Comment apparaît un nouveau cépage ?
Cépage-père Cépage-mère
Graine (pépin)
Multiplication (bouture, marcottage)
Voici comment sont nés tous les cépages du monde. Au départ, il faut la fécondation d’un cépage-mère par un cépage-père qui va produire une baie qui contient un pépin. Dans un croisement délibéré, l’obtenteur récolte simplement les pépins et les plante en pots. Par contre, dans un croisement spontané qui a lieu dans une vigne, il faut premièrement que la baie ne soit pas vendangée. Ensuite, il faut que la baie tombe à terre ou qu’elle soit mangée par un oiseau qui ira déféquer les pépins sur place ou dans une autre vigne. Un pépin peut alors germer et devenir un cep de vigne. Ce cep de vigne doit être repéré par le vigneron pour ses qualités. Si ce nouveau cépage est intéressant, il va vouloir le multiplier (par bouturage ou marcottage). Il faut ensuite que son voisin s’intéresse à ce nouveau cépage et décide d’en planter lui aussi. Puis tout le village, toute la région, tout le pays et finalement toute la planète peuvent le multiplier et le planter, comme c’est le cas aujourd’hui du Cabernet Sauvignon par exemple. Au fil des multiplications, l’ADN subit naturellement des mutations. La plupart d’entre elles n’ont pas d’effet apparent. Par contre, certaines sont spectaculaires, comme un changement de la couleur, de la taille des grappes, de la précocité de maturation, etc. On appelle ça des clones, et l’ensemble de tous les clones constitue le cépage. Ainsi, plus un cépage est vieux, plus il a de clones, comme par exemple le Pinot qui en a plusieurs centaines. C’est la biodiversité intravariétale.

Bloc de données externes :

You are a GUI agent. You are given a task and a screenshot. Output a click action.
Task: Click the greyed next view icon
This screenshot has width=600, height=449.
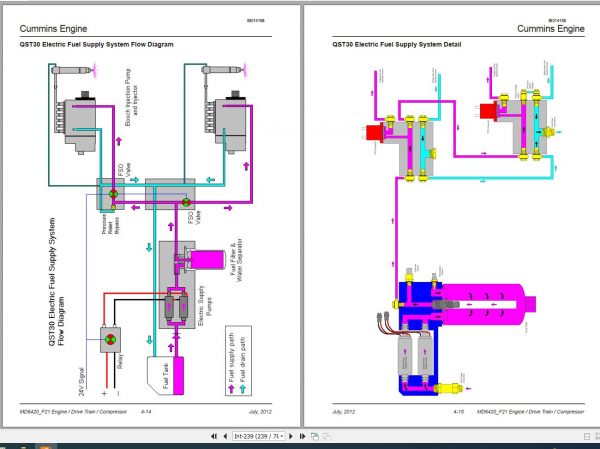pyautogui.click(x=326, y=436)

Chaque pépin est unique et sa germination donnera naissance à un nouveau cépage. Si le pollen vient de la même fleur, c’est une autofécondation. C’est ce qui se passe dans la vaste majorité des cas, sinon nous n’aurions jamais autant de vendanges chaque année. Pour une fécondation croisée, il faut que le pollen soit transporté par de petits insectes (diptères) ou par le vent, ce qui arrive moins souvent car l’autofécondation a lieu généralement avant l’ouverture de la fleur.
Comme chez l’homme, tous les cépages ont un père et une mère. Depuis le 19e siècle, l’homme est capable de créer un nouveau cépage en appliquant le pollen du père sur le pistil de la mère. Auparavant, les croisements se faisaient naturellement et spontanément dans les vignes.
On arrive alors à la définition stricte du mot « cépage » : c’est l’ensemble des clones qui se sont différenciés par multiplication végétative à partir d’une seule plante initiale, elle-même issue d’un seul pépin généré par deux cépages-parents.
QU’EST-CE QUE L’AMPÉLOGRAPHIE ?
Du grec ancien ámpelos = plant de vigne et gráphein = décrire, c’est la science qui décrit la morphologie des cépages afin de les identifier. Quant à l’ampélologie (du grec ancien lógos = parole, discours, raison, relation), c’est la science qui étudie les cépages en termes d’évolution, d’origine, de liens de parentés et de comportement avec l’environnement.

L’OIV (Organisation Internationale de la Vigne et du Vin) a défini 352 critères ampélographiques pour décrire les variétés de vigne, basés sur la forme des grappes, des baies ou des rameaux, et surtout sur la morphologie des feuilles, comme ici le critère OIV 608 pour la mesure de l’angle entre deux nervures. © Julius Kühn-Institut - Federal Research Centre for Cultivated Plants (JKI).